I would order from them (BCI), but their customer service is horrible to say the least. 

I'm hoping to find a company selling similar labels.

Thanks.


----------



## Rodney (Nov 3, 2004)

Specifically what kind of labels are you looking for (there are a lot on that site)? 

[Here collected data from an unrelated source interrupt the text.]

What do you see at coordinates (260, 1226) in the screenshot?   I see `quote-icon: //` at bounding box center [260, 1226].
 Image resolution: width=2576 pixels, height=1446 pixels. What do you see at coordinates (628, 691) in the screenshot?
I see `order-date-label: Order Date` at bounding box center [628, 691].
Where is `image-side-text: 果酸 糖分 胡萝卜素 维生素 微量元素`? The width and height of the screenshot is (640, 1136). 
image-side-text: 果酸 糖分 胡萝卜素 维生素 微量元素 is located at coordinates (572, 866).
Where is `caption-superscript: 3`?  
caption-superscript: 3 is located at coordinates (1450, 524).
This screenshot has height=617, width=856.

CruzLabels.com and ClothingLabels4u.com offer different styles of labels.


----------



## NonFiction (Feb 15, 2007)

yeah i was going to say clothing labels 4u. I just ordered from there 3 days ago. When i see the quality i will let you know! However the samples lisa sent me were very nice so we will see.


----------



## hiGH (Jan 25, 2007)

I'm looking for this kind of look.

Clothing Labels - Rubber & Silicone
Clothing Labels - Leather Labels

Thanks again.


----------



## ros74 (Nov 13, 2007)

I found another company, Sienna Pacific, here is the link:

Rubber PVC Labels - Sienna Pacific
http://www.siennapacific.com/moreinfo-wl.html


----------



## hiGH (Jan 25, 2007)

ros74 said:


> I found another company, Sienna Pacific, here is the link:
> 
> Rubber PVC Labels - Sienna Pacific


I will look them over. thanks ros


----------



## nativegraphics (May 18, 2007)

thanks for the label info - will check out the links!
Thanks
Deb


----------